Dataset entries
*** Block opens ***
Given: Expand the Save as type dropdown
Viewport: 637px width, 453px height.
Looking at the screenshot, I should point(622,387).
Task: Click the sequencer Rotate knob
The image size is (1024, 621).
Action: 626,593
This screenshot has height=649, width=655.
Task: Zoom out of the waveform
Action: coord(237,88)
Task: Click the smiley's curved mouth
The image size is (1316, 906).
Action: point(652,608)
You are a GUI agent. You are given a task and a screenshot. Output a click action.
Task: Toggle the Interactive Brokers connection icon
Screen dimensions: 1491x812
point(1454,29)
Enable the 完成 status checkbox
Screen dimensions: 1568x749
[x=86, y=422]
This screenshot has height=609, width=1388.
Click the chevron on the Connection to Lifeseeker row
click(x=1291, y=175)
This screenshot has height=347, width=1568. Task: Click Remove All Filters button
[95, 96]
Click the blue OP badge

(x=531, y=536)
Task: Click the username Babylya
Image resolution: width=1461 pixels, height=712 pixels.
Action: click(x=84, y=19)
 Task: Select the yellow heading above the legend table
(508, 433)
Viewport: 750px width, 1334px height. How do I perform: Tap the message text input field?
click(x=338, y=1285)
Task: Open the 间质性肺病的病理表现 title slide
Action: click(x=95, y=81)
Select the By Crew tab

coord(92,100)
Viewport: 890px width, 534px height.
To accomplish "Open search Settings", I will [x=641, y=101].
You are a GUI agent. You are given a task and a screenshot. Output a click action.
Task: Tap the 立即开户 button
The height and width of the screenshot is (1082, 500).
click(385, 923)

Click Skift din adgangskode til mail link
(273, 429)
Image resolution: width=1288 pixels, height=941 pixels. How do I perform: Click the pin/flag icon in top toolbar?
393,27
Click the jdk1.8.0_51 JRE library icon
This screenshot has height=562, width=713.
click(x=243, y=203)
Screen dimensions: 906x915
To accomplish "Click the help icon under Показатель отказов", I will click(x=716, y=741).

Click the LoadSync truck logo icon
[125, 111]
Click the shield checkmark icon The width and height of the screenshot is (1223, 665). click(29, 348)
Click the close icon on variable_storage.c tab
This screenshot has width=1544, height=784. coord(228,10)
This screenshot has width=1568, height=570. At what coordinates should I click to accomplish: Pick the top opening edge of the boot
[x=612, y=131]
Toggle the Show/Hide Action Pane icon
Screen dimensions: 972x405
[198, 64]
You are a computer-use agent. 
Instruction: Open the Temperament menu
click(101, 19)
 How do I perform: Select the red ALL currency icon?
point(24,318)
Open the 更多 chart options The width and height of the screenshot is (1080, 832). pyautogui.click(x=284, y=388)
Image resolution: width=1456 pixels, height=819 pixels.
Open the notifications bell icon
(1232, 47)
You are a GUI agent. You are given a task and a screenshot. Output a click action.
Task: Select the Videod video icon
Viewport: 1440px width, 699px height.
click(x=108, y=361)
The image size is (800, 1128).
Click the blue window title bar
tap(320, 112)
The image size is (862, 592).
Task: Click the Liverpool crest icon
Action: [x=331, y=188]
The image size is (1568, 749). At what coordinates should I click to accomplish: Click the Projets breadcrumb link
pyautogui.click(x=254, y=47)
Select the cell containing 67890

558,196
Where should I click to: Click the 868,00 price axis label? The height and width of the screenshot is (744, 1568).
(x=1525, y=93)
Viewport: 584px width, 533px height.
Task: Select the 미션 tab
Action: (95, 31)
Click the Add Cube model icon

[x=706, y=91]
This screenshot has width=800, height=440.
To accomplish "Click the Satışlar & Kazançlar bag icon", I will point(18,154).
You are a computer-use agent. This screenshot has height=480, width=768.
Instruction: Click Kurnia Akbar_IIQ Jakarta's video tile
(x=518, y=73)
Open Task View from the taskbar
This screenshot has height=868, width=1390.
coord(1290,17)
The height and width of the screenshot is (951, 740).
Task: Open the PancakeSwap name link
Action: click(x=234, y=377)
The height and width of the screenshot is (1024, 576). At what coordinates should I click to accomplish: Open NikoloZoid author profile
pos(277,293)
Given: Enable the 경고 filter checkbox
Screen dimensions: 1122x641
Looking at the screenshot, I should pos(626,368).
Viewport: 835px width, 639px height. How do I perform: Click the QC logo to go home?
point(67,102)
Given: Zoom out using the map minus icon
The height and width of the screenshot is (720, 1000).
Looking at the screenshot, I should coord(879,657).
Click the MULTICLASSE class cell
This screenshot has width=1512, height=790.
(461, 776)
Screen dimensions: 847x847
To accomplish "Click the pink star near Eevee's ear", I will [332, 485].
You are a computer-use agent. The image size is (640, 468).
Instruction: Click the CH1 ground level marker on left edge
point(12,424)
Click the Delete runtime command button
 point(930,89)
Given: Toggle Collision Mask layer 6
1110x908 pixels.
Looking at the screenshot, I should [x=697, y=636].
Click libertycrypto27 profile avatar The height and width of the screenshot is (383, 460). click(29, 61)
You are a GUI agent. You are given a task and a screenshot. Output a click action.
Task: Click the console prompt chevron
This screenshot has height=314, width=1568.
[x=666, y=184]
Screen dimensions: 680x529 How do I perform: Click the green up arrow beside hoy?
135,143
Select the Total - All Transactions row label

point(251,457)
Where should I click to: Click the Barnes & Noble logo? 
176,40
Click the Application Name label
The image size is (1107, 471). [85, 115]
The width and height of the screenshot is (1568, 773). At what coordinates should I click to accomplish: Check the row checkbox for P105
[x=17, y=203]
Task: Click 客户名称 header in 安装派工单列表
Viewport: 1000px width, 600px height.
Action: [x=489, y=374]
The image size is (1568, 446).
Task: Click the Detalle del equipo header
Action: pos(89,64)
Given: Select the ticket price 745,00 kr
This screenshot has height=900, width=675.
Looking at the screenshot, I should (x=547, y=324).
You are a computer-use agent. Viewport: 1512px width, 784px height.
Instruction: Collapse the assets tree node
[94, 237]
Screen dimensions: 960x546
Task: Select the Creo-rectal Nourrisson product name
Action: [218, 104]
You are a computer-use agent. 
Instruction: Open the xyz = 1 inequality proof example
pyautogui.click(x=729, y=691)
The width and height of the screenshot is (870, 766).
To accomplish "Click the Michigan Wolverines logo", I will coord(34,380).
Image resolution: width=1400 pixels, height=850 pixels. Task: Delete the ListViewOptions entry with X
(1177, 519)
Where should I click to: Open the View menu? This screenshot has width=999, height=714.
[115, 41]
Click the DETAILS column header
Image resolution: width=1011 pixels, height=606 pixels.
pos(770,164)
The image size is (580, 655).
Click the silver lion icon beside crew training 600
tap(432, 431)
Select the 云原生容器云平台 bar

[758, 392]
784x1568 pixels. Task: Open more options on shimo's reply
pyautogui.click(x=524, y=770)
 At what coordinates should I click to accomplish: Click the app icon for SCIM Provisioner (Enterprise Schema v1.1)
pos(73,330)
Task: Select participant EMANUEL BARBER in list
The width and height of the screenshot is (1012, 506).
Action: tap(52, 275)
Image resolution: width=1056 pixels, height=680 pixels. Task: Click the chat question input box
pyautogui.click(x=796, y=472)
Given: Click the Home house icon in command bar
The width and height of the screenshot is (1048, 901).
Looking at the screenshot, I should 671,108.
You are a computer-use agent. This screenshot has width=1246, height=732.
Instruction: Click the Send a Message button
*** Block closes ***
(WHAT IS REQUIRED): Give the data again in full, exactly.

(EXERCISE ANSWER):
Given: Expand the Save as type dropdown
Viewport: 637px width, 453px height.
Looking at the screenshot, I should point(622,387).
Task: Click the sequencer Rotate knob
The image size is (1024, 621).
Action: 626,593
This screenshot has height=649, width=655.
Task: Zoom out of the waveform
Action: coord(237,88)
Task: Click the smiley's curved mouth
The image size is (1316, 906).
Action: point(652,608)
You are a GUI agent. You are given a task and a screenshot. Output a click action.
Task: Toggle the Interactive Brokers connection icon
Screen dimensions: 1491x812
point(1454,29)
Enable the 完成 status checkbox
Screen dimensions: 1568x749
[x=86, y=422]
This screenshot has height=609, width=1388.
Click the chevron on the Connection to Lifeseeker row
click(x=1291, y=175)
This screenshot has height=347, width=1568. Task: Click Remove All Filters button
[95, 96]
Click the blue OP badge

(x=531, y=536)
Task: Click the username Babylya
Image resolution: width=1461 pixels, height=712 pixels.
Action: click(x=84, y=19)
 Task: Select the yellow heading above the legend table
(508, 433)
Viewport: 750px width, 1334px height. How do I perform: Tap the message text input field?
click(x=338, y=1285)
Task: Open the 间质性肺病的病理表现 title slide
Action: click(x=95, y=81)
Select the By Crew tab

coord(92,100)
Viewport: 890px width, 534px height.
To accomplish "Open search Settings", I will [x=641, y=101].
You are a GUI agent. You are given a task and a screenshot. Output a click action.
Task: Tap the 立即开户 button
The height and width of the screenshot is (1082, 500).
click(385, 923)

Click Skift din adgangskode til mail link
(273, 429)
Image resolution: width=1288 pixels, height=941 pixels. How do I perform: Click the pin/flag icon in top toolbar?
393,27
Click the jdk1.8.0_51 JRE library icon
This screenshot has height=562, width=713.
click(x=243, y=203)
Screen dimensions: 906x915
To accomplish "Click the help icon under Показатель отказов", I will click(x=716, y=741).

Click the LoadSync truck logo icon
[125, 111]
Click the shield checkmark icon The width and height of the screenshot is (1223, 665). click(29, 348)
Click the close icon on variable_storage.c tab
This screenshot has width=1544, height=784. coord(228,10)
This screenshot has width=1568, height=570. At what coordinates should I click to accomplish: Pick the top opening edge of the boot
[x=612, y=131]
Toggle the Show/Hide Action Pane icon
Screen dimensions: 972x405
[198, 64]
You are a computer-use agent. 
Instruction: Open the Temperament menu
click(101, 19)
 How do I perform: Select the red ALL currency icon?
point(24,318)
Open the 更多 chart options The width and height of the screenshot is (1080, 832). pyautogui.click(x=284, y=388)
Image resolution: width=1456 pixels, height=819 pixels.
Open the notifications bell icon
(1232, 47)
You are a GUI agent. You are given a task and a screenshot. Output a click action.
Task: Select the Videod video icon
Viewport: 1440px width, 699px height.
click(x=108, y=361)
The image size is (800, 1128).
Click the blue window title bar
tap(320, 112)
The image size is (862, 592).
Task: Click the Liverpool crest icon
Action: [x=331, y=188]
The image size is (1568, 749). At what coordinates should I click to accomplish: Click the Projets breadcrumb link
pyautogui.click(x=254, y=47)
Select the cell containing 67890

558,196
Where should I click to: Click the 868,00 price axis label? The height and width of the screenshot is (744, 1568).
(x=1525, y=93)
Viewport: 584px width, 533px height.
Task: Select the 미션 tab
Action: (95, 31)
Click the Add Cube model icon

[x=706, y=91]
This screenshot has width=800, height=440.
To accomplish "Click the Satışlar & Kazançlar bag icon", I will point(18,154).
You are a computer-use agent. This screenshot has height=480, width=768.
Instruction: Click Kurnia Akbar_IIQ Jakarta's video tile
(x=518, y=73)
Open Task View from the taskbar
This screenshot has height=868, width=1390.
coord(1290,17)
The height and width of the screenshot is (951, 740).
Task: Open the PancakeSwap name link
Action: click(x=234, y=377)
The height and width of the screenshot is (1024, 576). At what coordinates should I click to accomplish: Open NikoloZoid author profile
pos(277,293)
Given: Enable the 경고 filter checkbox
Screen dimensions: 1122x641
Looking at the screenshot, I should pos(626,368).
Viewport: 835px width, 639px height. How do I perform: Click the QC logo to go home?
point(67,102)
Given: Zoom out using the map minus icon
The height and width of the screenshot is (720, 1000).
Looking at the screenshot, I should coord(879,657).
Click the MULTICLASSE class cell
This screenshot has width=1512, height=790.
(461, 776)
Screen dimensions: 847x847
To accomplish "Click the pink star near Eevee's ear", I will [332, 485].
You are a computer-use agent. The image size is (640, 468).
Instruction: Click the CH1 ground level marker on left edge
point(12,424)
Click the Delete runtime command button
 point(930,89)
Given: Toggle Collision Mask layer 6
1110x908 pixels.
Looking at the screenshot, I should [x=697, y=636].
Click libertycrypto27 profile avatar The height and width of the screenshot is (383, 460). click(29, 61)
You are a GUI agent. You are given a task and a screenshot. Output a click action.
Task: Click the console prompt chevron
This screenshot has height=314, width=1568.
[x=666, y=184]
Screen dimensions: 680x529 How do I perform: Click the green up arrow beside hoy?
135,143
Select the Total - All Transactions row label

point(251,457)
Where should I click to: Click the Barnes & Noble logo? 
176,40
Click the Application Name label
The image size is (1107, 471). [85, 115]
The width and height of the screenshot is (1568, 773). At what coordinates should I click to accomplish: Check the row checkbox for P105
[x=17, y=203]
Task: Click 客户名称 header in 安装派工单列表
Viewport: 1000px width, 600px height.
Action: [x=489, y=374]
The image size is (1568, 446).
Task: Click the Detalle del equipo header
Action: pos(89,64)
Given: Select the ticket price 745,00 kr
This screenshot has height=900, width=675.
Looking at the screenshot, I should (x=547, y=324).
You are a computer-use agent. Viewport: 1512px width, 784px height.
Instruction: Collapse the assets tree node
[94, 237]
Screen dimensions: 960x546
Task: Select the Creo-rectal Nourrisson product name
Action: [218, 104]
You are a computer-use agent. 
Instruction: Open the xyz = 1 inequality proof example
pyautogui.click(x=729, y=691)
The width and height of the screenshot is (870, 766).
To accomplish "Click the Michigan Wolverines logo", I will coord(34,380).
Image resolution: width=1400 pixels, height=850 pixels. Task: Delete the ListViewOptions entry with X
(1177, 519)
Where should I click to: Open the View menu? This screenshot has width=999, height=714.
[115, 41]
Click the DETAILS column header
Image resolution: width=1011 pixels, height=606 pixels.
pos(770,164)
The image size is (580, 655).
Click the silver lion icon beside crew training 600
tap(432, 431)
Select the 云原生容器云平台 bar

[758, 392]
784x1568 pixels. Task: Open more options on shimo's reply
pyautogui.click(x=524, y=770)
 At what coordinates should I click to accomplish: Click the app icon for SCIM Provisioner (Enterprise Schema v1.1)
pos(73,330)
Task: Select participant EMANUEL BARBER in list
The width and height of the screenshot is (1012, 506).
Action: tap(52, 275)
Image resolution: width=1056 pixels, height=680 pixels. Task: Click the chat question input box
pyautogui.click(x=796, y=472)
Given: Click the Home house icon in command bar
The width and height of the screenshot is (1048, 901).
Looking at the screenshot, I should 671,108.
You are a computer-use agent. This screenshot has width=1246, height=732.
Instruction: Click the Send a Message button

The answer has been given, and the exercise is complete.